[Collected data]
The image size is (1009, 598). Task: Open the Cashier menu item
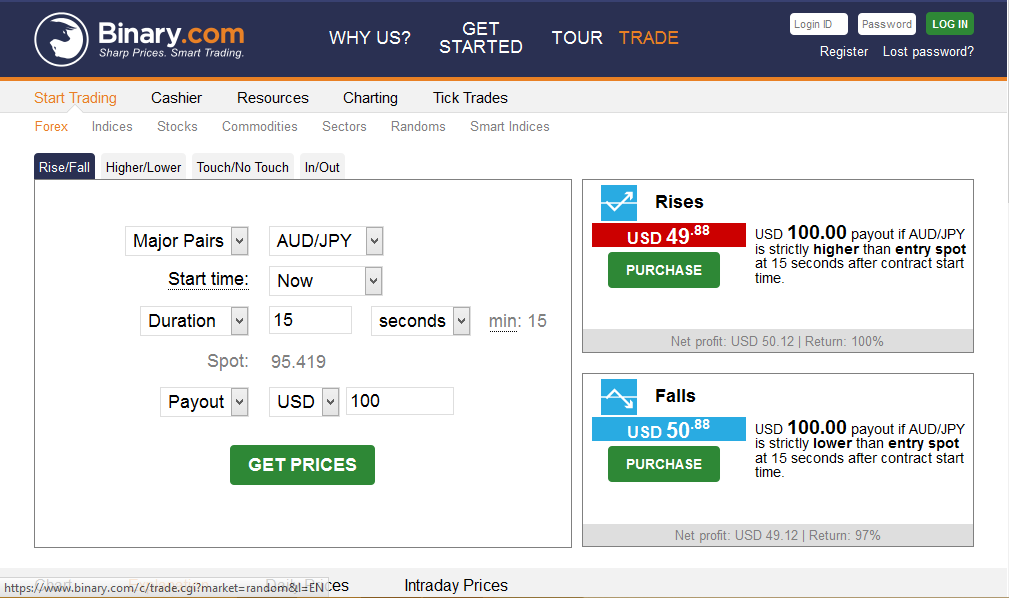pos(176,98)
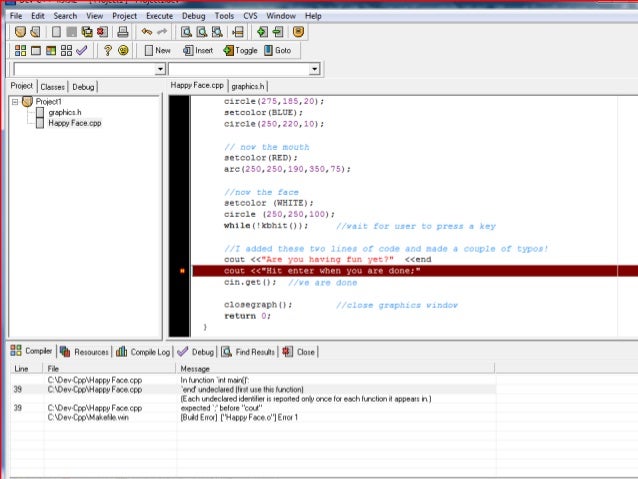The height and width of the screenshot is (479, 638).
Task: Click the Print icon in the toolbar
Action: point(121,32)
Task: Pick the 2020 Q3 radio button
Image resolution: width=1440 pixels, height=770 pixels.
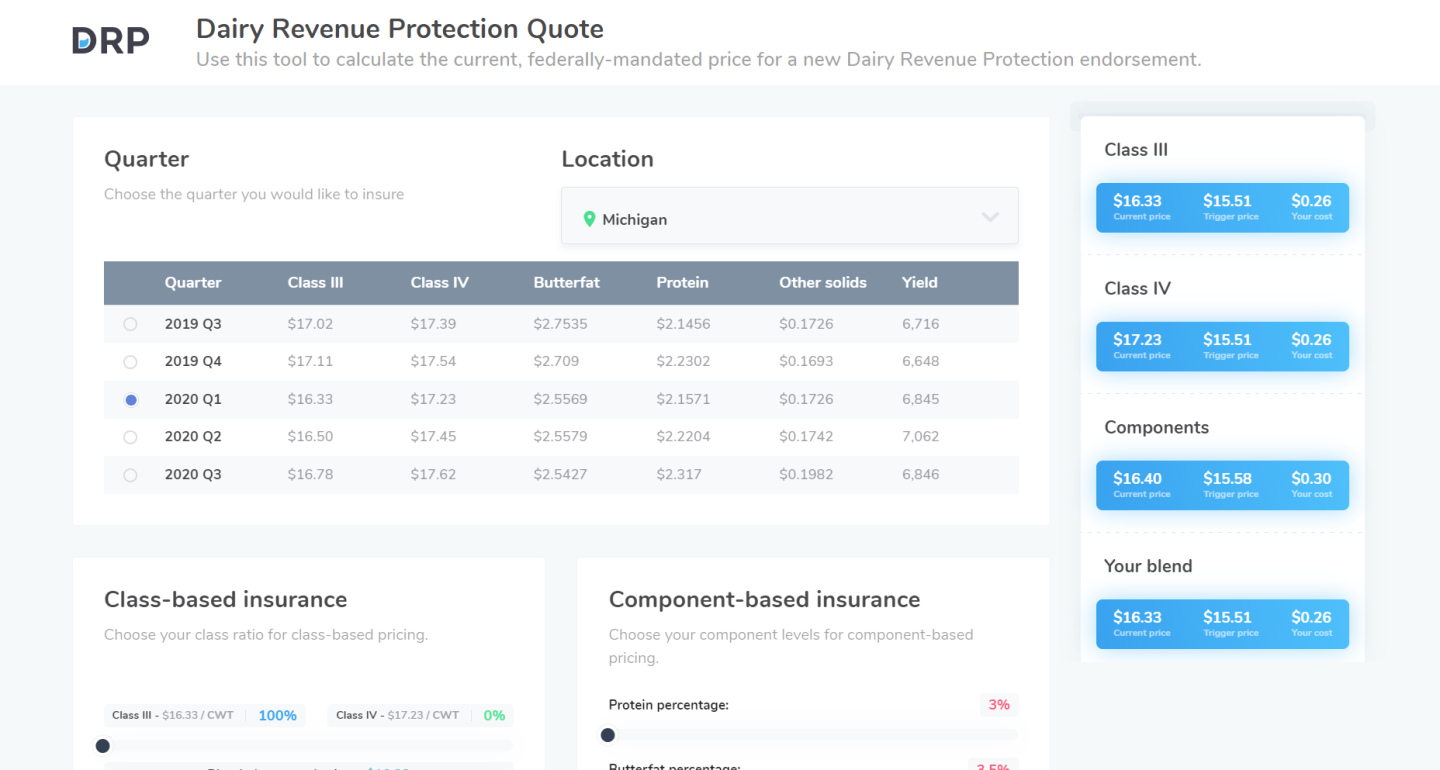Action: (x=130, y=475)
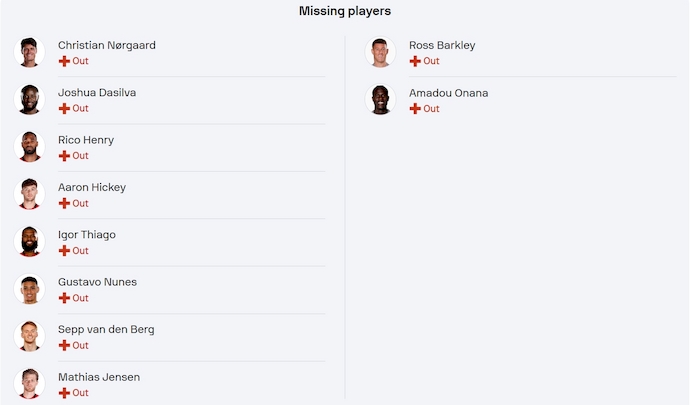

What you are asked to do
Write each line of text from the items above as one string in a JSON list, skipping blank lines and leaving the pictures out.

The answer
[
  "The image size is (1009, 598). Task: Open the Cashier menu item",
  "pos(176,98)",
  "The height and width of the screenshot is (479, 638).",
  "Task: Click the Print icon in the toolbar",
  "Action: point(121,32)",
  "Task: Pick the 2020 Q3 radio button",
  "Image resolution: width=1440 pixels, height=770 pixels.",
  "Action: (x=130, y=475)"
]